GIVEN EXERCISE> In the passage below on ray-intersection test data, what should the algorithm determine when a ray's surface location lies in the object subsurface?

READING PASSAGE>

_ _ _

These considerations lead to a fault model in
which differently directed rays are combined with
one or more surfaces. The elusive bug (EB) fault
model, which consists of all combinations of
relevant behavioral conditions, will include
combinations such as a ray passing at a sharp angle
through a three-way vertex. This is typical of the
kinds of combinations that black box testing may not
test for since there is no obvious cause-effect
relationship here, and the combination is not
semantically meaningful. Yet it is typical of the kind
of unexpected combinations that can unexpectedly
cause problems.
2.2 BET Test Data Generation
The above fault model can be covered with a BET
testing approach having the following properties.
First construct a cube containing possible
intersection and vertex points that is large enough to
include representative surfaces constructed from
three contiguous triangles. The cube also includes
rays which begin at locations in the cube and are
directed at different possible angles. Ray generation
can be simplified by considering the object surface
triangle to be a subsurface of a larger super-surface.
Rays are constructed that connect each possible
originating location with a location on the surface. If
the surface location is in the object subsurface, the
algorithm should determine that an intersection
exists. If outside the object subsurface, no object
subsurface intersection should be identified.

_ _ _

DATASET EXTRACT>
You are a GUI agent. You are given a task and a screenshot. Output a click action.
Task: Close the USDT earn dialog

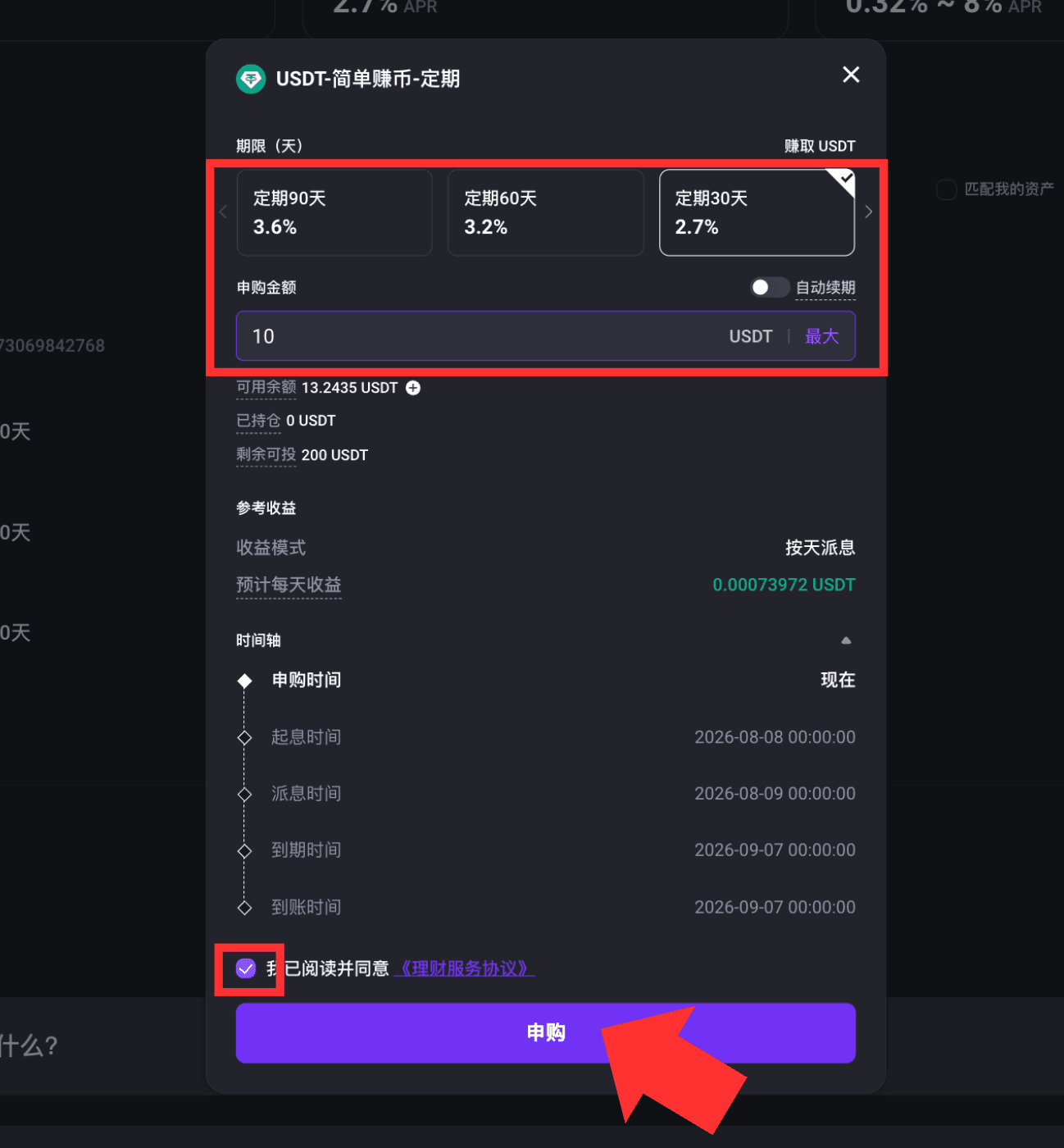[851, 75]
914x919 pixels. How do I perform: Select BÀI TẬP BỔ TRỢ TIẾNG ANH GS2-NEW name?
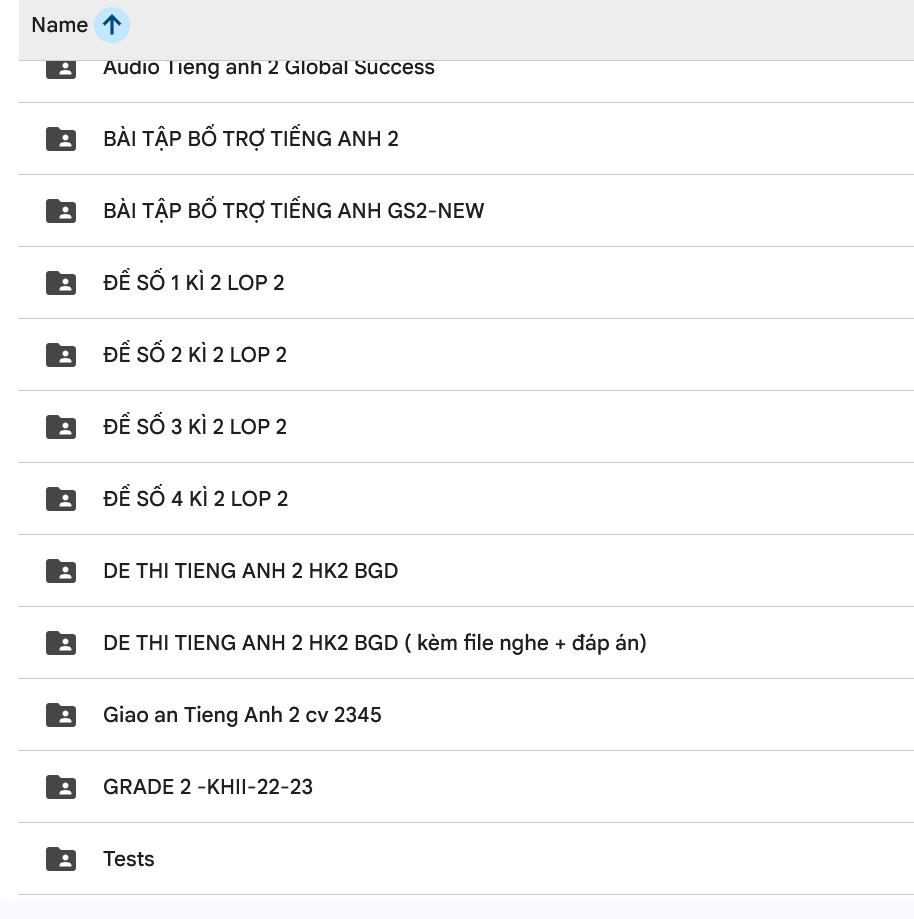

_ _ _

RESPONSE> That an intersection exists.